Research careers depend on relationships. Collaborations, co-authorships, funding opportunities, career moves, peer review, industry connections — all of these flow through networks. Yet for many researchers, reaching out to someone in a different department, institution or sector feels deeply uncomfortable.

There are real reasons for this. Academic culture rewards individual expertise and often punishes what looks like self-promotion. Many researchers feel their work should speak for itself. Asking for help can feel like an admission of weakness. And the idea of "networking" often carries associations with superficial small talk and transactional behaviour that feels inauthentic.

The result is that talented researchers operate in smaller circles than they need to. They miss collaborations because they did not know who to approach. They miss opportunities because they never asked. And they stay within departmental boundaries that feel safe and quietly limit their impact.

This is sharper still in a new or merging institute, where people are suddenly surrounded by potential collaborators they have not yet built relationships with. The question is rarely whether those connections are valuable — it is how to initiate them without it feeling forced.

What happens in this session

Participants practise the actual behaviours that make professional relationships work — in a safe, low-stakes environment where they can experiment without consequence.

  • Initiating contact with someone they do not know — how to start a conversation at a conference, in a corridor, or after a seminar, without a prepared script
  • Asking for help without feeling like a burden — reframing requests as invitations to collaborate rather than admissions of inadequacy
  • The art of the follow-up — what to say after a first meeting to turn a brief encounter into a lasting professional relationship
  • Listening for opportunities in everyday conversations — noticing when someone mentions a problem, a project or a question where your expertise might be relevant
  • Crossing boundaries — approaching people from different departments, seniority levels or disciplines with curiosity rather than hesitation

Everything is practised live, with real scenarios from the participants' own professional context. We use exercises from Applied Improv that train active listening, spontaneous response and the ability to be genuinely present in a conversation, rather than mentally rehearsing what to say next.

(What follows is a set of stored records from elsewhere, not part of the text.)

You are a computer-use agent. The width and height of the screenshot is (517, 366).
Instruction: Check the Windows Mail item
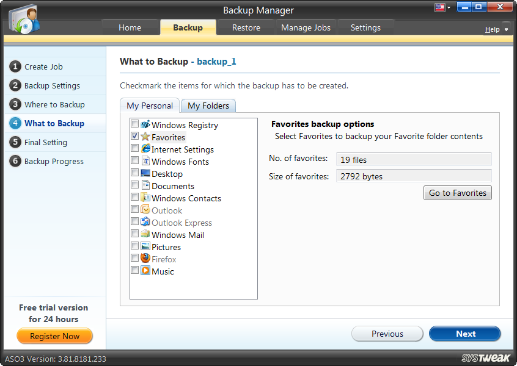[135, 234]
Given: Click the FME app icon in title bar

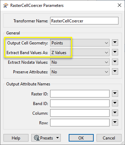Looking at the screenshot, I should 6,6.
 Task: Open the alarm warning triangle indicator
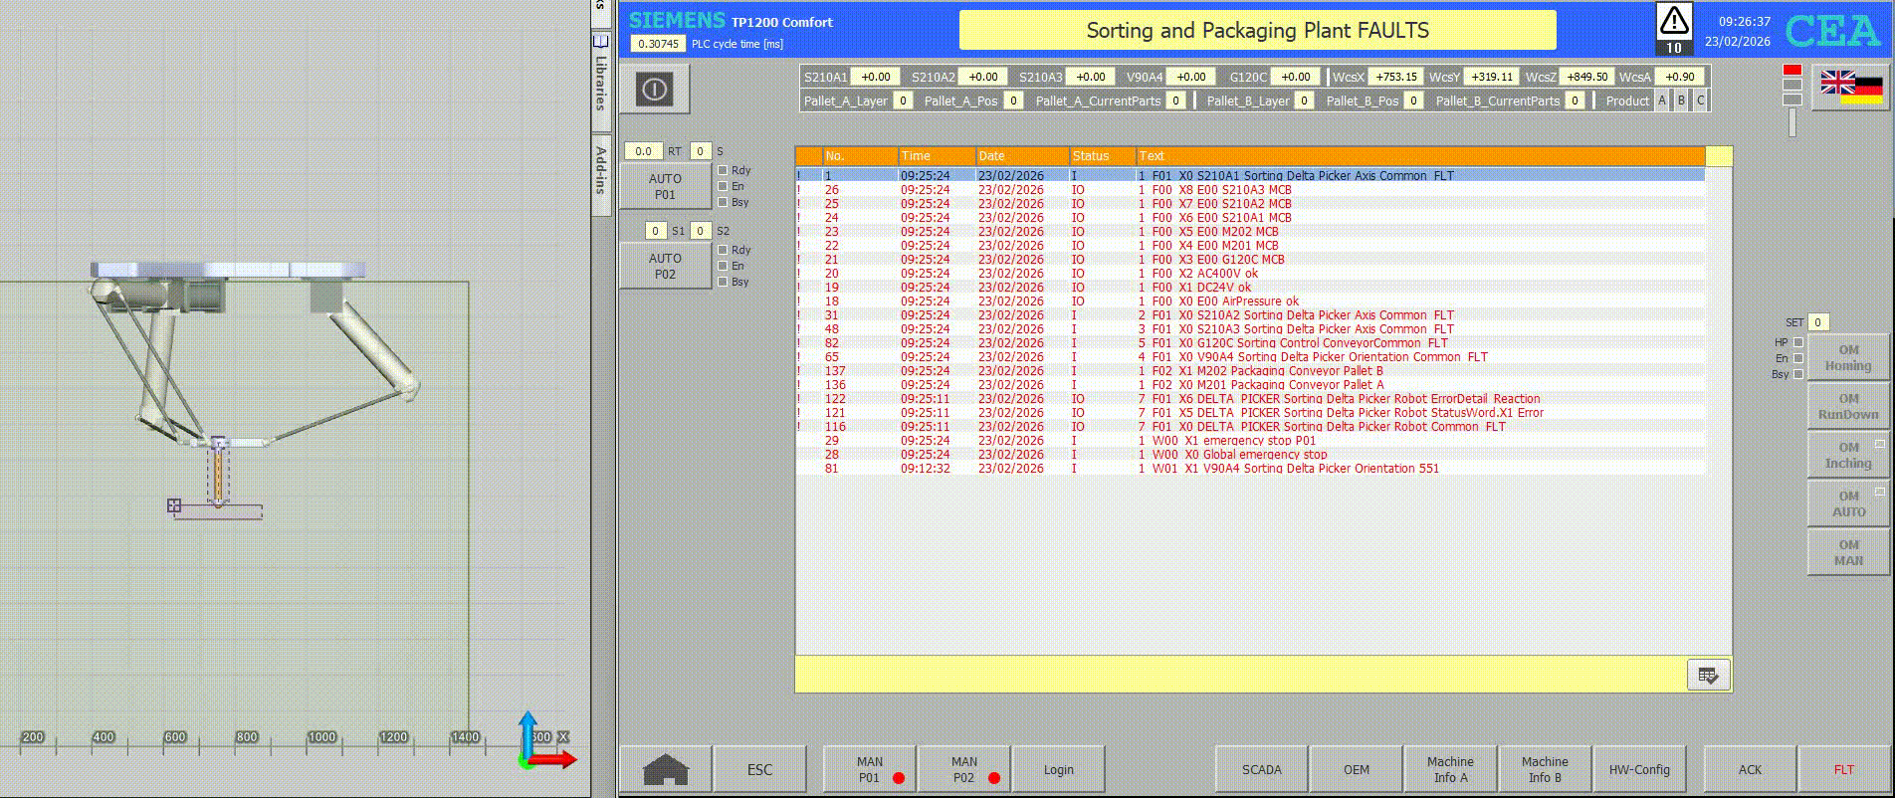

What participants leave with

  • Practical confidence in approaching unfamiliar people in professional settings — the kind that comes from having done it repeatedly in the session, not from memorising an approach
  • A personal "connection style" — an understanding of how they naturally build relationships, and how to lean into that rather than trying to be someone they are not
  • Three to five concrete new contacts among the participants that they did not have before the session — the exercises create these connections naturally
  • A set of small, repeatable behaviours they can use immediately — at the seminar dinner, in the weeks afterwards, and in any professional setting going forward

Why this matters

Many research institutes bring together people from different departments, research traditions and professional cultures. Building bridges between them is an institutional priority, not just a nice idea. This session gives participants a direct, lived experience of what it feels like to reach across those boundaries — in a way that feels natural rather than performative.

Our experience across Danish research institutions bears this out. At the Neuroscience Academy Denmark, we have seen cross-institutional connections formed during our trainings lead to co-authored papers, shared lab access and collaborative grant applications — outcomes that would not have happened without the initial human connection. And our corporate work with organisations like Novo Nordisk, BASF and Airbus reinforces the same insight: the technical quality of the work is rarely the bottleneck. The ability to connect, collaborate and communicate across silos is.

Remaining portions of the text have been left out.